● BRIEF
Skip every picture, and copy exactly the lines from the one containing "Click the 取车 row label" to the end of the data.

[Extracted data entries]
####################
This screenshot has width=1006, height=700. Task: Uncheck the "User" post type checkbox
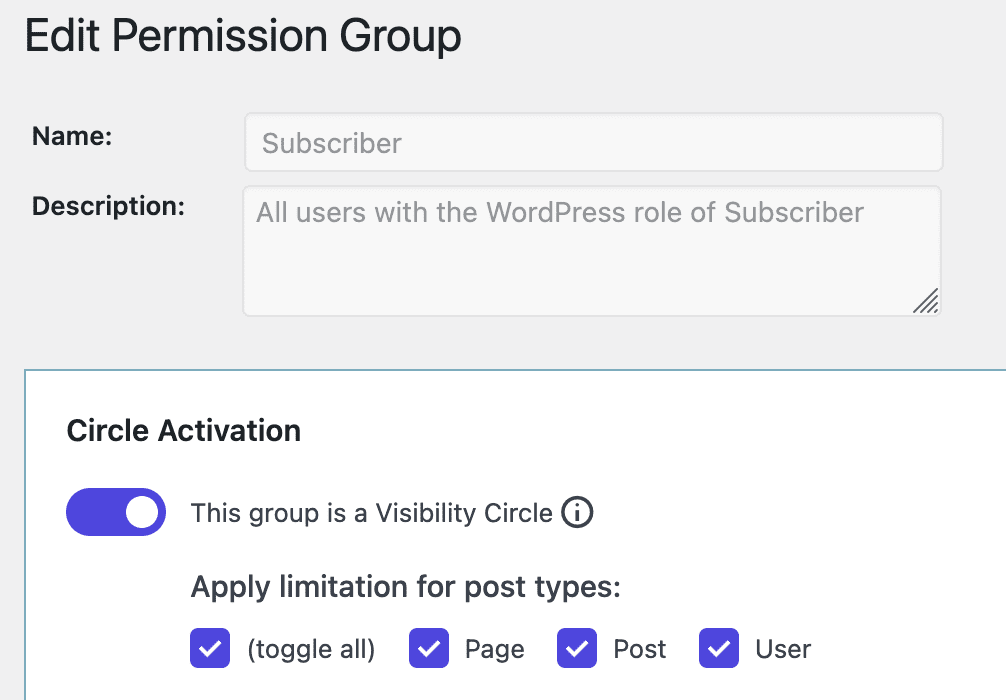(x=718, y=648)
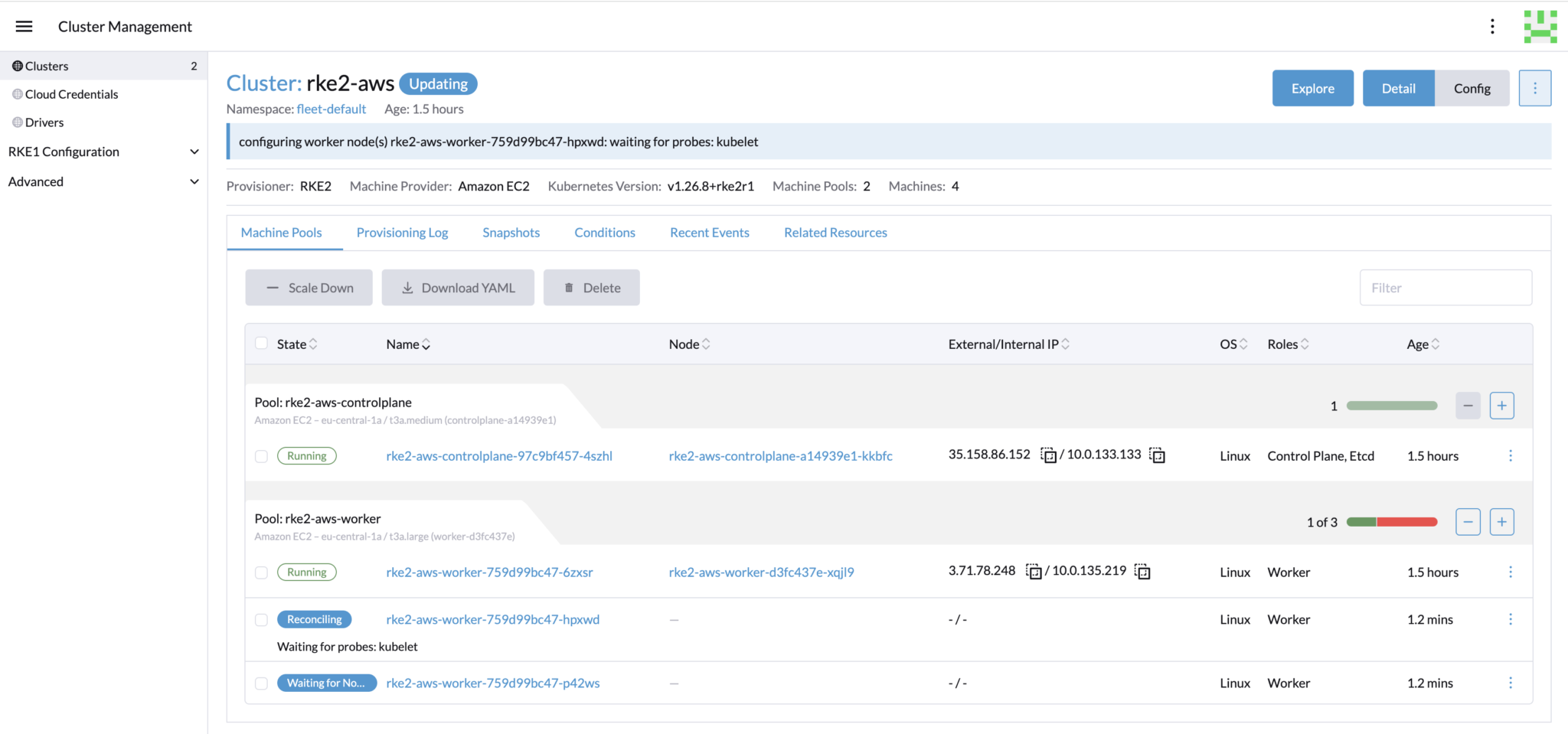Open the hamburger navigation menu

(24, 27)
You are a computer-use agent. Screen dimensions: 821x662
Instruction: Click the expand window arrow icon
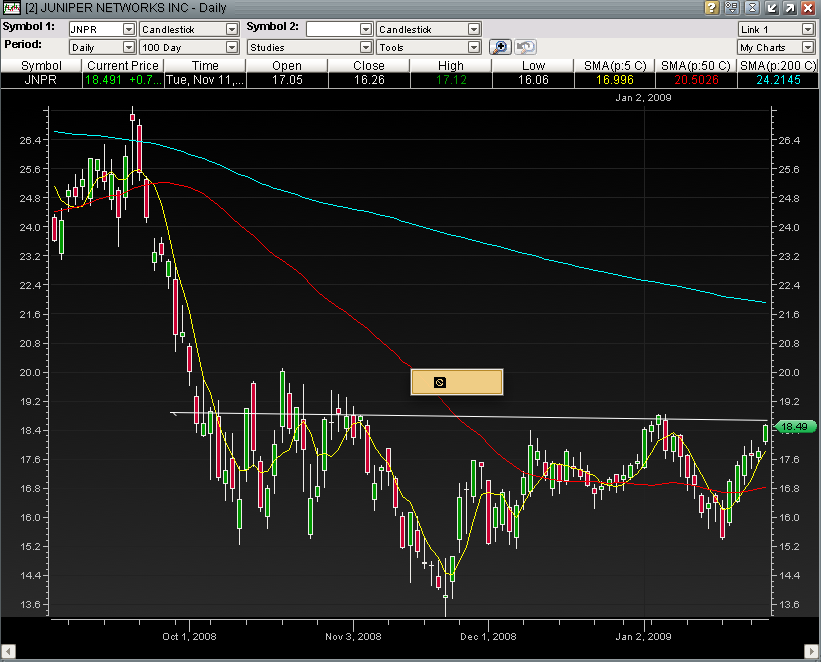click(789, 7)
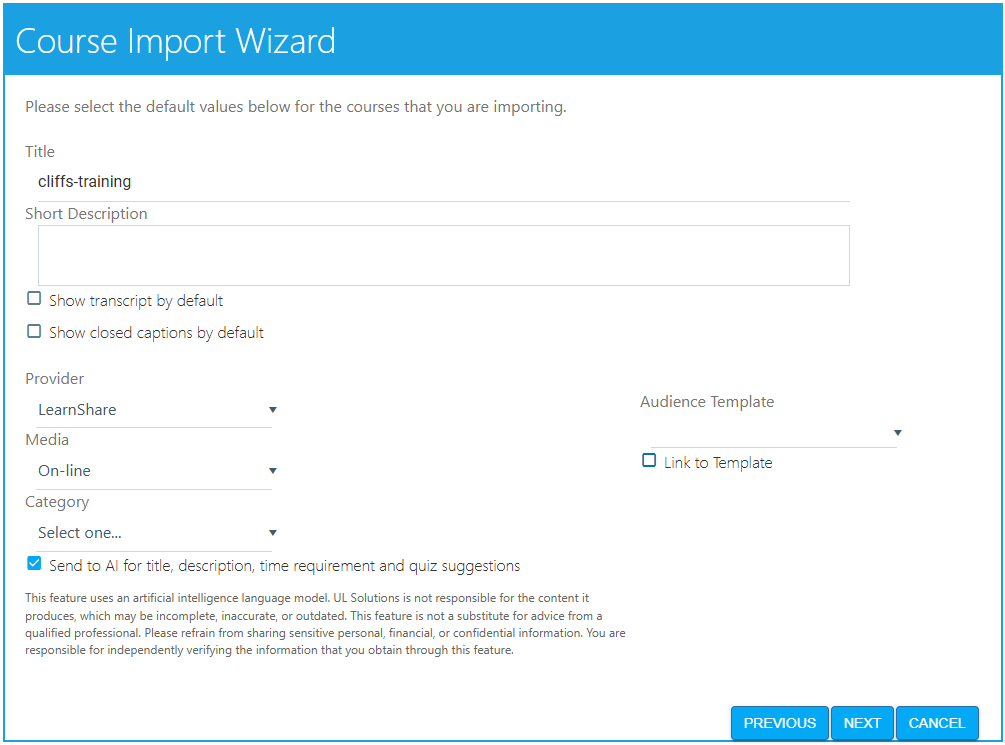1005x745 pixels.
Task: Click the 'Link to Template' label text
Action: coord(718,463)
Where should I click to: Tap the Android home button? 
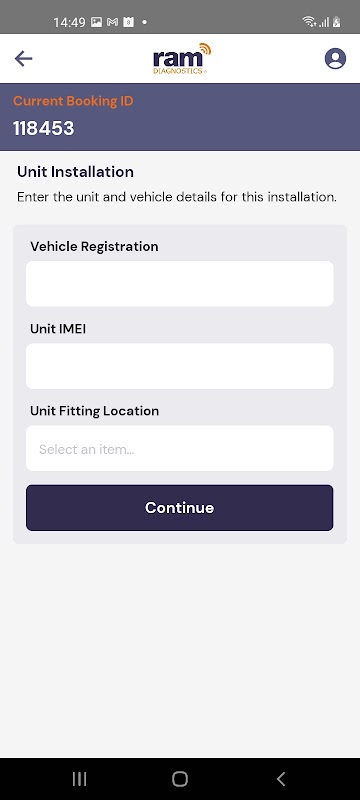pos(180,779)
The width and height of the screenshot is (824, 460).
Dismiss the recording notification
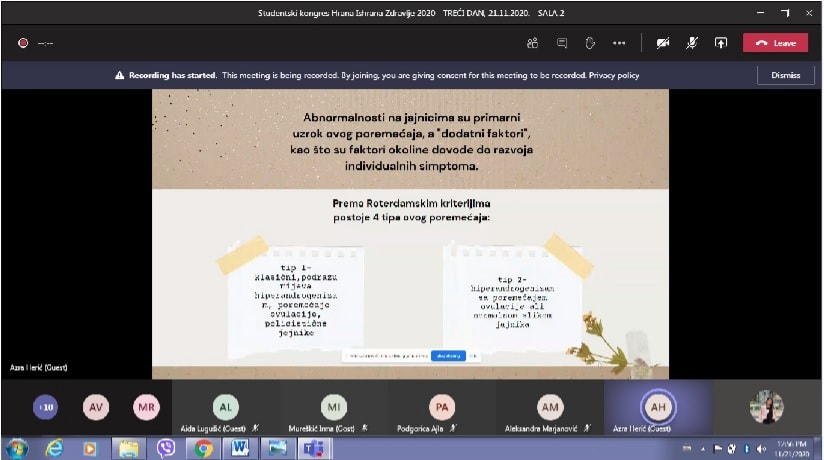(x=785, y=75)
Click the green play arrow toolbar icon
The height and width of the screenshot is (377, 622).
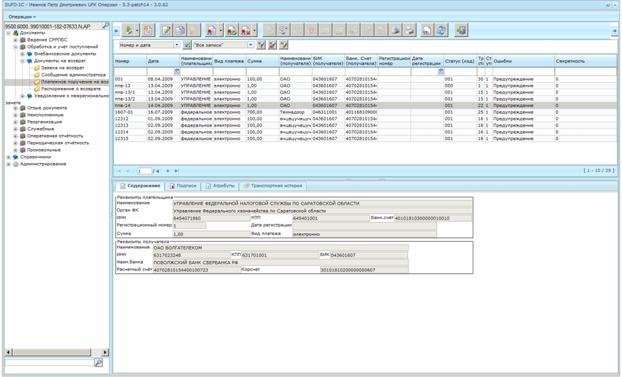click(x=129, y=30)
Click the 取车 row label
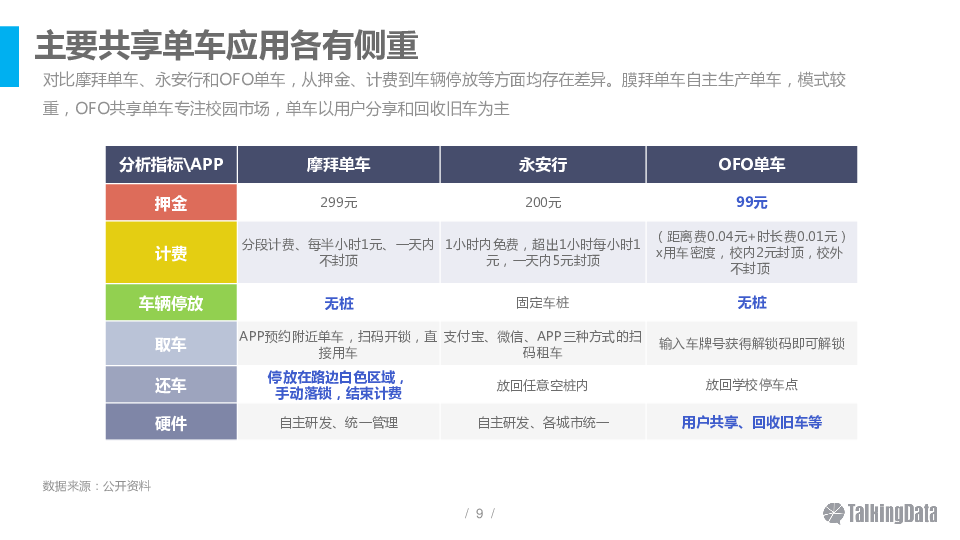This screenshot has height=540, width=960. click(171, 344)
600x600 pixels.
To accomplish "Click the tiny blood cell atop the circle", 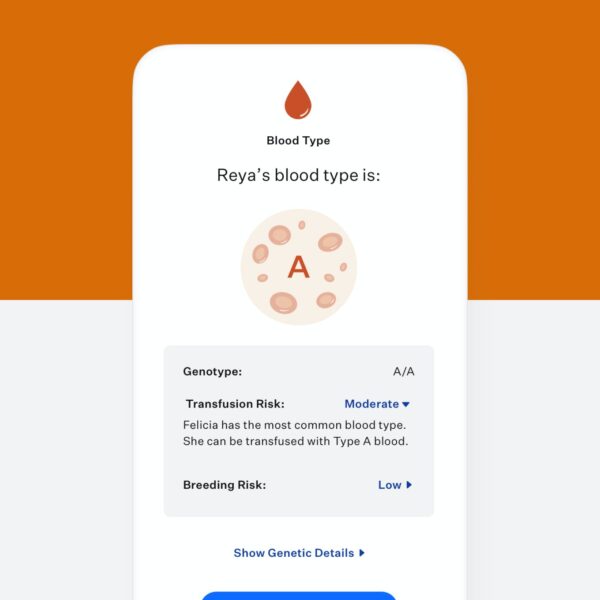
####################
● YOUR SOLUTION
Click the 取车 row label
This screenshot has height=540, width=960. click(171, 344)
600x600 pixels.
To accomplish "Click the tiny blood cell atop the circle", 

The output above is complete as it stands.